The trial of a doctor who assisted in the suicide of a depressed but other wise healthy woman has caused a furor in the Netherlands.
One June 22, the Netherlands Supreme Court struck another blow to the anti-euthanasia movement when it ruled that a psychiatrist who supplied a fatal dose of sleeping pills to a woman was not violating the country’s laws. The woman was in a state of depression because of a failed marriage and the death of her two sons.
The law clearly states that patients must be suffering unrelievable pain and that euthanasia must be a last resort.” Observers note that the woman’s condition was reversible, euthanasia was not used as a last resort and that the court ruling will further widen the country’s already liberal euthanasia laws.

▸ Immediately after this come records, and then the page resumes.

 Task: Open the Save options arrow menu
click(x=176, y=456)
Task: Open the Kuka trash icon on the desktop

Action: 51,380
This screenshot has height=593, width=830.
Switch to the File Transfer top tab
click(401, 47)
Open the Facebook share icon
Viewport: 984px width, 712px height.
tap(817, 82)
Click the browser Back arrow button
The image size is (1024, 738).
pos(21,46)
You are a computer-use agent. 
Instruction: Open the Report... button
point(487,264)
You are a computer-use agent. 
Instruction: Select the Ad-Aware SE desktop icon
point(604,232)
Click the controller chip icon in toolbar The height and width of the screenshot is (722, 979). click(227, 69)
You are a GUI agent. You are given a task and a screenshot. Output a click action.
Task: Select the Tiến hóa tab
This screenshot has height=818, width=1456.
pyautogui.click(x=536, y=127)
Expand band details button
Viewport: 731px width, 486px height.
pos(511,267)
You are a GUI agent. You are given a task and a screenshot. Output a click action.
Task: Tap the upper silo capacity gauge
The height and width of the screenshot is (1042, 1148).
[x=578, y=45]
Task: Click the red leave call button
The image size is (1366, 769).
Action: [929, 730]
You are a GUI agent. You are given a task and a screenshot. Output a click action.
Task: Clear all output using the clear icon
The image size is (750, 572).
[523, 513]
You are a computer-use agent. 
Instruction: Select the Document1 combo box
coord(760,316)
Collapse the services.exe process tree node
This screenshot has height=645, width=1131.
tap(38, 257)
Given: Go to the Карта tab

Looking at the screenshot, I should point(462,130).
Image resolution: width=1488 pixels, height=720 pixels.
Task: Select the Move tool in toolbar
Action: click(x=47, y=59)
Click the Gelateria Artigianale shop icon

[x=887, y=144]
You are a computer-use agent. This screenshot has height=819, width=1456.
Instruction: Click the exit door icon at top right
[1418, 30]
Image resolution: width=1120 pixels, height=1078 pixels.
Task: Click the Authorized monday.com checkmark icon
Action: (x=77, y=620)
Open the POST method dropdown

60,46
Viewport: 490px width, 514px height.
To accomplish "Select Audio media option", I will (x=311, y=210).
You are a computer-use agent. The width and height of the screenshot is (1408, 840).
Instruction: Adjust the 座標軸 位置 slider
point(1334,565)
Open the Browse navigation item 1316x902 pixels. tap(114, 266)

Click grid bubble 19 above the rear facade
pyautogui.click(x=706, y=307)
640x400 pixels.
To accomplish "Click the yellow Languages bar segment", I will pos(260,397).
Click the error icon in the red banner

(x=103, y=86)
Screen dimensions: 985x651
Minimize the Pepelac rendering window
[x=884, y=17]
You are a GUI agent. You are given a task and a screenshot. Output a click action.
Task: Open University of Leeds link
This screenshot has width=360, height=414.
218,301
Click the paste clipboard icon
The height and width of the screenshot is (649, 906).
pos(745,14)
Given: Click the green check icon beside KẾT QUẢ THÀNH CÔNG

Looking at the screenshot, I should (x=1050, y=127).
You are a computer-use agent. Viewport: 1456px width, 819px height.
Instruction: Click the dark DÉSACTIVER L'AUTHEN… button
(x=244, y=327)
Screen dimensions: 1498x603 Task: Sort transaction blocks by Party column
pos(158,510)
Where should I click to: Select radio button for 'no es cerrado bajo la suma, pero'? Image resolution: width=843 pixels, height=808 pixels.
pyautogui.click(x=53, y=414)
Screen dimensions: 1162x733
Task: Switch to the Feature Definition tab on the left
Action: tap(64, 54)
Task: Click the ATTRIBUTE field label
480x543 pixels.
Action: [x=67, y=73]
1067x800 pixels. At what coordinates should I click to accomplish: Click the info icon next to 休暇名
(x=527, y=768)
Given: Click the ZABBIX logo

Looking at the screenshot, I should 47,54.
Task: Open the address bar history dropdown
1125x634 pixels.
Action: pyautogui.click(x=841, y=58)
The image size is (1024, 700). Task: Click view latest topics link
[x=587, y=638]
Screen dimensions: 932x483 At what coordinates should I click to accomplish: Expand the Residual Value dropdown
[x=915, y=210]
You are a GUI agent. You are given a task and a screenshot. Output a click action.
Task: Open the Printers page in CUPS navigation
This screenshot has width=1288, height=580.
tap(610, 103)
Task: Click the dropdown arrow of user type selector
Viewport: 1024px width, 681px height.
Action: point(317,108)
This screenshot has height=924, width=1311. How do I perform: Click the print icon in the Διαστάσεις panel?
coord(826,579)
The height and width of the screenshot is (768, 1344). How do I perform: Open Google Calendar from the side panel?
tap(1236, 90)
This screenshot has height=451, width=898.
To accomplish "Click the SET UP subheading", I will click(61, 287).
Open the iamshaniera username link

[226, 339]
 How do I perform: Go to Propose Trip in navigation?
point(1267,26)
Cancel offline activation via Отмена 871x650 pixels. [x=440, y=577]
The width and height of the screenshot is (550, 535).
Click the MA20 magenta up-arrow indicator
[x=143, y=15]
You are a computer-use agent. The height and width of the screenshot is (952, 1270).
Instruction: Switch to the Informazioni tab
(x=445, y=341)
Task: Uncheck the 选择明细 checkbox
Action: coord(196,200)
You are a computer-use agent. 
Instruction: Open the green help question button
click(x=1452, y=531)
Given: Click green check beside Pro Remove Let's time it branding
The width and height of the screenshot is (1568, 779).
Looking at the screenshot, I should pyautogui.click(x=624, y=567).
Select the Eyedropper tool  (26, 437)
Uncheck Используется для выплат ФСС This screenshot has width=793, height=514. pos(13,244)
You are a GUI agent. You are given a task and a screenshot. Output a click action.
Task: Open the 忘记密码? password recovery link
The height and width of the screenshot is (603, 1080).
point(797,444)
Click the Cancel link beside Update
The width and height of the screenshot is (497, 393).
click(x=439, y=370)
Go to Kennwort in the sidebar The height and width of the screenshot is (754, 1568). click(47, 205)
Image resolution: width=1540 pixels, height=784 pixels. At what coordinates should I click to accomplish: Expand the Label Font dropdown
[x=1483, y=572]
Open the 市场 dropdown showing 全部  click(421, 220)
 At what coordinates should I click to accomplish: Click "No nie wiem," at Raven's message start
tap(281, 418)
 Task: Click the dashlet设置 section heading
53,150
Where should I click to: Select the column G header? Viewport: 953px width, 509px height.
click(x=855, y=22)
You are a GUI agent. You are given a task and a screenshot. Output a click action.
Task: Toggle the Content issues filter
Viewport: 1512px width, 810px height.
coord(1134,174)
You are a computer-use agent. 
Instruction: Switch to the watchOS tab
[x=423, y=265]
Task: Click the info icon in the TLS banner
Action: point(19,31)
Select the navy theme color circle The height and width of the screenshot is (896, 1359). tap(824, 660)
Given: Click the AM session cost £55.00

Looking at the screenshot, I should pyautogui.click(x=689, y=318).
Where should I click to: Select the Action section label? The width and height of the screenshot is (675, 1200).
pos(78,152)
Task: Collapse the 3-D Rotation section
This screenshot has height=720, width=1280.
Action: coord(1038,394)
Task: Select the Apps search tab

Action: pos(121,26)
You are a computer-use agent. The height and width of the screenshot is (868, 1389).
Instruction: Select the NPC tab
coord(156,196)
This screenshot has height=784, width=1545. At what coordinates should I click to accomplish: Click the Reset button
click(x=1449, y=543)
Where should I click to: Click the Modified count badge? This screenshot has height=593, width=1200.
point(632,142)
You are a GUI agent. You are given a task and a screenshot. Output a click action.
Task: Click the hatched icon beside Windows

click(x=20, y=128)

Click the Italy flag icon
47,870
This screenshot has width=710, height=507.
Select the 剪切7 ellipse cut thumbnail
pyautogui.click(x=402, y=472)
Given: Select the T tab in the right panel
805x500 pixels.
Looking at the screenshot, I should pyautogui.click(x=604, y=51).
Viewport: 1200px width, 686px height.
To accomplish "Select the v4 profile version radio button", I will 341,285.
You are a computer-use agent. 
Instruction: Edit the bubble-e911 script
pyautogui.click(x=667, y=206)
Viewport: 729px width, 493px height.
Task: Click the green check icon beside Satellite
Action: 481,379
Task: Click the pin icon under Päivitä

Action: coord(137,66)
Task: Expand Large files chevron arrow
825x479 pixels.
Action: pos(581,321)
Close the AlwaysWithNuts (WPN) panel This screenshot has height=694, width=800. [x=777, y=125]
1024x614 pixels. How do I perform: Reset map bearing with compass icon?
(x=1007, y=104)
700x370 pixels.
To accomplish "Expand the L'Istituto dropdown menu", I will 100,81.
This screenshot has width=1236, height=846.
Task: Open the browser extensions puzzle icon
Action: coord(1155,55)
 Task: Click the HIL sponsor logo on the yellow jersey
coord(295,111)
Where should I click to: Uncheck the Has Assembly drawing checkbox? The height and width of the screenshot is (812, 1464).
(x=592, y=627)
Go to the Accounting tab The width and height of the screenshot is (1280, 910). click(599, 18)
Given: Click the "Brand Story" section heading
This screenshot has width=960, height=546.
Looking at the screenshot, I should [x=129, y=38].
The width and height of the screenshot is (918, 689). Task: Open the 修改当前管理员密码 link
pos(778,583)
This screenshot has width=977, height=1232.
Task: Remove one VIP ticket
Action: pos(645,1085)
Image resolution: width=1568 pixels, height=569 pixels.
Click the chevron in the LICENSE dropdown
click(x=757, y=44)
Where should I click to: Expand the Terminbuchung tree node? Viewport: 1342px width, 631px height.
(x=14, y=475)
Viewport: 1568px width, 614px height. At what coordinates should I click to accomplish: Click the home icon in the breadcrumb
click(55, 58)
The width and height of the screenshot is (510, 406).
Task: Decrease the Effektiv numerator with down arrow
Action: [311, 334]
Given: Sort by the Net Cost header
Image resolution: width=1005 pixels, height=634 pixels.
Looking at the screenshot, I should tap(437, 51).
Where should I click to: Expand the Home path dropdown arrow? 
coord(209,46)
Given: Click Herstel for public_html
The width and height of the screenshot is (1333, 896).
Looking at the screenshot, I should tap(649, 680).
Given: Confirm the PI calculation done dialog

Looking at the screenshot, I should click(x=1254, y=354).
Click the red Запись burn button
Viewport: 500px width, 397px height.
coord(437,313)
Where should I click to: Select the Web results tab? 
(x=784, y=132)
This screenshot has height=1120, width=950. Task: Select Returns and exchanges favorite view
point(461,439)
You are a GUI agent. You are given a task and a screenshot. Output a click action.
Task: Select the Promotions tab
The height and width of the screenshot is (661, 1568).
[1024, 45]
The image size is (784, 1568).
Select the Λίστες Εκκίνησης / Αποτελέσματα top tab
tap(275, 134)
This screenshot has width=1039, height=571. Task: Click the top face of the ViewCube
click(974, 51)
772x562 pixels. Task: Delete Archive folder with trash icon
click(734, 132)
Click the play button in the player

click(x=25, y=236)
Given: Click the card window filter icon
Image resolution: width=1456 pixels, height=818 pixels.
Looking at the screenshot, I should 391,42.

Reaction against the ruling came quickly. Holland’s largest daily, De Telegraaf, said the courts had crossed a “bridge too far.” Karl Gunning, head of the Dutch Doctors’ Union commented that “we always predicted that once you start looking at killing as a means to solve problems, then you’ll find more and more problems where killing can be the solution.”
Similar reaction to the court’s decision occurred in Canada. Dr. Robert Pankratz, vice president of the Compassionate Healthcare Network (CHN) said “Holland is showing us the results of a social experiment that is revealing where the slippery slope leads.”
Dr. Phillip Ney, a psychiatrist from Victoria, B.C. commented that the Dutch psychiatrist’s actions “undermines the whole medical profession, particularly psychiatry.”